→ **PROVIDED RECORDS**:
####################

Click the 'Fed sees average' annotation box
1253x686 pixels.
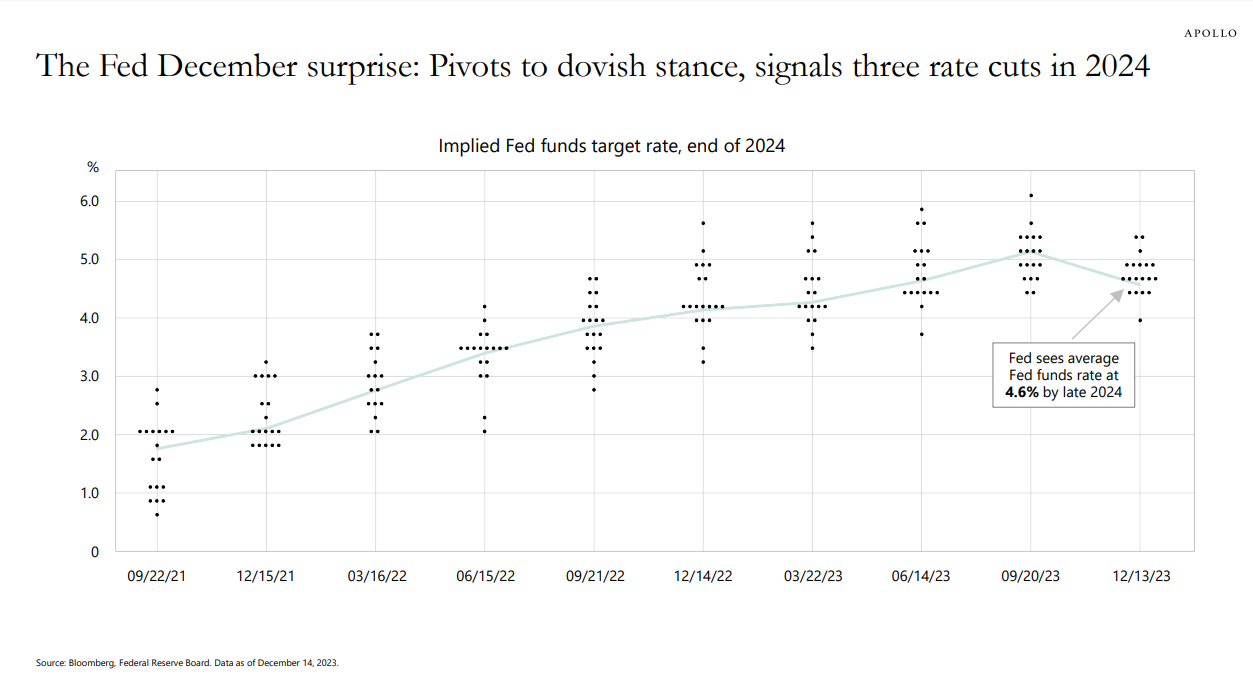point(1063,375)
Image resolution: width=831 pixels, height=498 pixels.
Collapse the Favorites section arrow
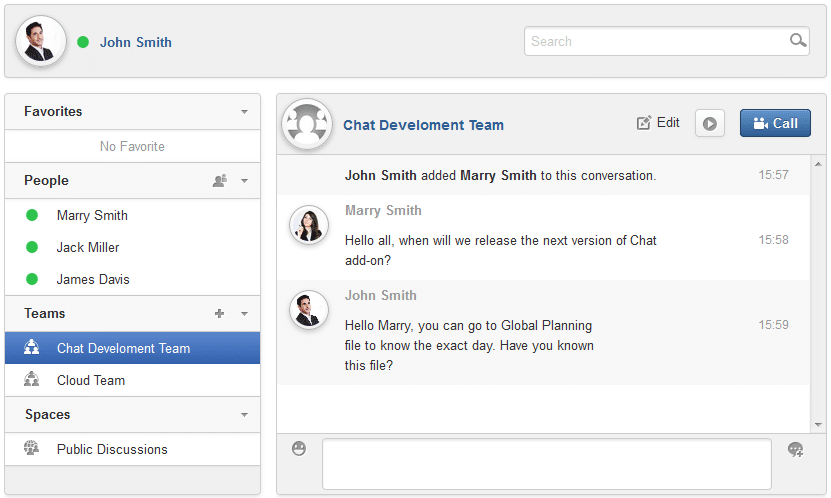244,112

####################

→ **PROBLEM TO SOLVE**:
What the task needs is the material above repeated exactly, pictures excepted.

→ **THE COMPLETED TASK**:
Click the 'Fed sees average' annotation box
1253x686 pixels.
point(1063,375)
Image resolution: width=831 pixels, height=498 pixels.
Collapse the Favorites section arrow
244,112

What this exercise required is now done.